Directive:
In the records below, switch "Describe" to "Identify" in the lines that begin at the one containing "Image resolution: width=617" and stop after the one containing "Image resolution: width=667". Write out only those lines and leave all else unchanged.
Input for this task below:
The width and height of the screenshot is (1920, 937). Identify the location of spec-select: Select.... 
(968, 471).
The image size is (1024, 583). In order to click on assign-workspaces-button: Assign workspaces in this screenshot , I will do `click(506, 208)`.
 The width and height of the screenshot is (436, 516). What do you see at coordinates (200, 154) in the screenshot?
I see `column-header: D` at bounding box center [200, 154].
End of Input for this task.
Input for this task below:
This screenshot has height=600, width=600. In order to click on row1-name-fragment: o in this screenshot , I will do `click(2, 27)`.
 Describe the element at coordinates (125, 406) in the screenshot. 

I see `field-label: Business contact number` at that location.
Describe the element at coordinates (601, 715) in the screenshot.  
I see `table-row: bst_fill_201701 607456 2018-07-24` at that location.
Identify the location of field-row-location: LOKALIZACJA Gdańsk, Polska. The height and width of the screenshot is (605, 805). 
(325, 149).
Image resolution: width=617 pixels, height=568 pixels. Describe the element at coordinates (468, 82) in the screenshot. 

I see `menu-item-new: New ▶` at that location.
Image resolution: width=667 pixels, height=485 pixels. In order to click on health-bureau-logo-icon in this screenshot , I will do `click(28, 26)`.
End of Input for this task.
Answer to this exercise:
Image resolution: width=617 pixels, height=568 pixels. Identify the element at coordinates (468, 82) in the screenshot. 

I see `menu-item-new: New ▶` at that location.
Image resolution: width=667 pixels, height=485 pixels. In order to click on health-bureau-logo-icon in this screenshot , I will do `click(28, 26)`.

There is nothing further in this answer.